Work to complete → Word for word, transcribe the records that follow.

■ ■ ■ ■ ■

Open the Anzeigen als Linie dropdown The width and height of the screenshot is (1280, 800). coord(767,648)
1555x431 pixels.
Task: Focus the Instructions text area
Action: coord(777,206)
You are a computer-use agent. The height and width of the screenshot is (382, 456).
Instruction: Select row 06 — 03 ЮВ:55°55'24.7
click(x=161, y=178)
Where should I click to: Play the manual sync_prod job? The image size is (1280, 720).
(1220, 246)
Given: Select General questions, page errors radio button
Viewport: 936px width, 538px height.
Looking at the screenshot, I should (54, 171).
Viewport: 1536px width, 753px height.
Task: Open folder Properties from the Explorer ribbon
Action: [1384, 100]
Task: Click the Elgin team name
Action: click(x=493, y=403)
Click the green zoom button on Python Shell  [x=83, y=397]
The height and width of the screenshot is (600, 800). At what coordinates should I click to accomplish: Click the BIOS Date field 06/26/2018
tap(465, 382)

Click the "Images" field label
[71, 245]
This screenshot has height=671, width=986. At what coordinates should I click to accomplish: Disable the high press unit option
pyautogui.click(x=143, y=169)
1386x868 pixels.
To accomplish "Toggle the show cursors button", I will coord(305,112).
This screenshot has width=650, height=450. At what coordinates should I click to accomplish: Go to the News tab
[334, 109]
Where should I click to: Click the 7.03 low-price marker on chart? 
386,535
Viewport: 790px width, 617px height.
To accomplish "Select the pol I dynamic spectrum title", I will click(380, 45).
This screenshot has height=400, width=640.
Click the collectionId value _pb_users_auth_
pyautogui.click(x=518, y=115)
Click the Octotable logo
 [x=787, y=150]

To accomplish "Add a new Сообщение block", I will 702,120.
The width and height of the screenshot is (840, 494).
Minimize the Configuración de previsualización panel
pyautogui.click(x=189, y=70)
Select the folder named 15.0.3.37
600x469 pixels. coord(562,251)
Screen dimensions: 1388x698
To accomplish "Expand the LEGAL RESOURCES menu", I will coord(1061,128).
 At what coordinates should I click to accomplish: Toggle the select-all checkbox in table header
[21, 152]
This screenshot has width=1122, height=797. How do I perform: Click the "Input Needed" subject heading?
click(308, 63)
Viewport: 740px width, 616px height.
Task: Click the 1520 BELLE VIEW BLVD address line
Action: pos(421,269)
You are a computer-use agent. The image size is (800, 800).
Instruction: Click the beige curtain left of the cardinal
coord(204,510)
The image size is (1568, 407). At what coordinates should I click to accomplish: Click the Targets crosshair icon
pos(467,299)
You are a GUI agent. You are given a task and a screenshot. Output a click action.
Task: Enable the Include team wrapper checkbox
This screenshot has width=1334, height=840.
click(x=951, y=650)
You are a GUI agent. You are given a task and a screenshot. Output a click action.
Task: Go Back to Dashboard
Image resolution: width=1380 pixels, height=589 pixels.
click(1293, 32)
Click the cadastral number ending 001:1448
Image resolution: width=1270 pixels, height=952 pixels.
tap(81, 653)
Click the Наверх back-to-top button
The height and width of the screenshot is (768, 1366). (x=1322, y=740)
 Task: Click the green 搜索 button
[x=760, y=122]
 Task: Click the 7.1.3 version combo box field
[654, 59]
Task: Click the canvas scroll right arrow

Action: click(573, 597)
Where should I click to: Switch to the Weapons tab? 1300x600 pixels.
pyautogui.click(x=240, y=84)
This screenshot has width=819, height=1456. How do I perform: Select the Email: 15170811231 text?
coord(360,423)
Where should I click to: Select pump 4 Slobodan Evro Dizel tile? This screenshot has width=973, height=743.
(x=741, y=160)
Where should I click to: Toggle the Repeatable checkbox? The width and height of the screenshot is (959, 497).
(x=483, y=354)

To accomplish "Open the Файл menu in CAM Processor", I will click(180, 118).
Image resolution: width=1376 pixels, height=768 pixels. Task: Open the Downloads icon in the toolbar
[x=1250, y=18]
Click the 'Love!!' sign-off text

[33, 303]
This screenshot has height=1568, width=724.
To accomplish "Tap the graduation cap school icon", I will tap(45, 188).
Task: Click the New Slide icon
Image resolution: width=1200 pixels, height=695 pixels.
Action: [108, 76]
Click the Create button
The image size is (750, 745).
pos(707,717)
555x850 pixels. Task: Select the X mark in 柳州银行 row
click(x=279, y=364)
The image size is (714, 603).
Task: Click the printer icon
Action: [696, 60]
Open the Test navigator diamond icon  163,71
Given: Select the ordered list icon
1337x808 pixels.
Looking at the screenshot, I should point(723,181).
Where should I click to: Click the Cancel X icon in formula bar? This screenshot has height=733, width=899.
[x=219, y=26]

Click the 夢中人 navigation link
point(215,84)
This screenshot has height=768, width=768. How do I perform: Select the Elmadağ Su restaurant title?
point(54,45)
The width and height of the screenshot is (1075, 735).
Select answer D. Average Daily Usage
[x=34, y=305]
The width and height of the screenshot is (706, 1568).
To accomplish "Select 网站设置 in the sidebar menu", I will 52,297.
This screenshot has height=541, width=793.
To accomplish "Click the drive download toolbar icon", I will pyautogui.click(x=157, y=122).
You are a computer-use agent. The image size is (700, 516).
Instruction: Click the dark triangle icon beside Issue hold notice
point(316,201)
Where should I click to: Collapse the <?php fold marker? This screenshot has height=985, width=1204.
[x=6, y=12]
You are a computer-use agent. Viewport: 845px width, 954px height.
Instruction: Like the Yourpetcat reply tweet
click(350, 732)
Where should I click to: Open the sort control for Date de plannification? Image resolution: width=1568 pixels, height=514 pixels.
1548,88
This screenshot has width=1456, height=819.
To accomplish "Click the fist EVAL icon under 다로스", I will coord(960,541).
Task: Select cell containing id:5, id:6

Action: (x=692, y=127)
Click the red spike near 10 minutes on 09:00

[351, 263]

■ ■ ■ ■ ■

Task output →
Open the Anzeigen als Linie dropdown The width and height of the screenshot is (1280, 800). coord(767,648)
1555x431 pixels.
Task: Focus the Instructions text area
Action: coord(777,206)
You are a computer-use agent. The height and width of the screenshot is (382, 456).
Instruction: Select row 06 — 03 ЮВ:55°55'24.7
click(x=161, y=178)
Where should I click to: Play the manual sync_prod job? The image size is (1280, 720).
(1220, 246)
Given: Select General questions, page errors radio button
Viewport: 936px width, 538px height.
Looking at the screenshot, I should (54, 171).
Viewport: 1536px width, 753px height.
Task: Open folder Properties from the Explorer ribbon
Action: [1384, 100]
Task: Click the Elgin team name
Action: click(x=493, y=403)
Click the green zoom button on Python Shell  [x=83, y=397]
The height and width of the screenshot is (600, 800). At what coordinates should I click to accomplish: Click the BIOS Date field 06/26/2018
tap(465, 382)

Click the "Images" field label
[71, 245]
This screenshot has height=671, width=986. At what coordinates should I click to accomplish: Disable the high press unit option
pyautogui.click(x=143, y=169)
1386x868 pixels.
To accomplish "Toggle the show cursors button", I will coord(305,112).
This screenshot has width=650, height=450. At what coordinates should I click to accomplish: Go to the News tab
[334, 109]
Where should I click to: Click the 7.03 low-price marker on chart? 
386,535
Viewport: 790px width, 617px height.
To accomplish "Select the pol I dynamic spectrum title", I will click(380, 45).
This screenshot has height=400, width=640.
Click the collectionId value _pb_users_auth_
pyautogui.click(x=518, y=115)
Click the Octotable logo
 [x=787, y=150]

To accomplish "Add a new Сообщение block", I will 702,120.
The width and height of the screenshot is (840, 494).
Minimize the Configuración de previsualización panel
pyautogui.click(x=189, y=70)
Select the folder named 15.0.3.37
600x469 pixels. coord(562,251)
Screen dimensions: 1388x698
To accomplish "Expand the LEGAL RESOURCES menu", I will coord(1061,128).
 At what coordinates should I click to accomplish: Toggle the select-all checkbox in table header
[21, 152]
This screenshot has width=1122, height=797. How do I perform: Click the "Input Needed" subject heading?
click(308, 63)
Viewport: 740px width, 616px height.
Task: Click the 1520 BELLE VIEW BLVD address line
Action: pos(421,269)
You are a computer-use agent. The image size is (800, 800).
Instruction: Click the beige curtain left of the cardinal
coord(204,510)
The image size is (1568, 407). At what coordinates should I click to accomplish: Click the Targets crosshair icon
pos(467,299)
You are a GUI agent. You are given a task and a screenshot. Output a click action.
Task: Enable the Include team wrapper checkbox
This screenshot has width=1334, height=840.
click(x=951, y=650)
You are a GUI agent. You are given a task and a screenshot. Output a click action.
Task: Go Back to Dashboard
Image resolution: width=1380 pixels, height=589 pixels.
click(1293, 32)
Click the cadastral number ending 001:1448
Image resolution: width=1270 pixels, height=952 pixels.
tap(81, 653)
Click the Наверх back-to-top button
The height and width of the screenshot is (768, 1366). (x=1322, y=740)
 Task: Click the green 搜索 button
[x=760, y=122]
 Task: Click the 7.1.3 version combo box field
[654, 59]
Task: Click the canvas scroll right arrow

Action: click(573, 597)
Where should I click to: Switch to the Weapons tab? 1300x600 pixels.
pyautogui.click(x=240, y=84)
This screenshot has width=819, height=1456. How do I perform: Select the Email: 15170811231 text?
coord(360,423)
Where should I click to: Select pump 4 Slobodan Evro Dizel tile? This screenshot has width=973, height=743.
(x=741, y=160)
Where should I click to: Toggle the Repeatable checkbox? The width and height of the screenshot is (959, 497).
(x=483, y=354)

To accomplish "Open the Файл menu in CAM Processor", I will click(180, 118).
Image resolution: width=1376 pixels, height=768 pixels. Task: Open the Downloads icon in the toolbar
[x=1250, y=18]
Click the 'Love!!' sign-off text

[33, 303]
This screenshot has height=1568, width=724.
To accomplish "Tap the graduation cap school icon", I will tap(45, 188).
Task: Click the New Slide icon
Image resolution: width=1200 pixels, height=695 pixels.
Action: [108, 76]
Click the Create button
The image size is (750, 745).
pos(707,717)
555x850 pixels. Task: Select the X mark in 柳州银行 row
click(x=279, y=364)
The image size is (714, 603).
Task: Click the printer icon
Action: [696, 60]
Open the Test navigator diamond icon  163,71
Given: Select the ordered list icon
1337x808 pixels.
Looking at the screenshot, I should point(723,181).
Where should I click to: Click the Cancel X icon in formula bar? This screenshot has height=733, width=899.
[x=219, y=26]

Click the 夢中人 navigation link
point(215,84)
This screenshot has height=768, width=768. How do I perform: Select the Elmadağ Su restaurant title?
point(54,45)
The width and height of the screenshot is (1075, 735).
Select answer D. Average Daily Usage
[x=34, y=305]
The width and height of the screenshot is (706, 1568).
To accomplish "Select 网站设置 in the sidebar menu", I will 52,297.
This screenshot has height=541, width=793.
To accomplish "Click the drive download toolbar icon", I will pyautogui.click(x=157, y=122).
You are a computer-use agent. The image size is (700, 516).
Instruction: Click the dark triangle icon beside Issue hold notice
point(316,201)
Where should I click to: Collapse the <?php fold marker? This screenshot has height=985, width=1204.
[x=6, y=12]
You are a computer-use agent. Viewport: 845px width, 954px height.
Instruction: Like the Yourpetcat reply tweet
click(350, 732)
Where should I click to: Open the sort control for Date de plannification? Image resolution: width=1568 pixels, height=514 pixels.
1548,88
This screenshot has width=1456, height=819.
To accomplish "Click the fist EVAL icon under 다로스", I will coord(960,541).
Task: Select cell containing id:5, id:6

Action: (x=692, y=127)
Click the red spike near 10 minutes on 09:00

[351, 263]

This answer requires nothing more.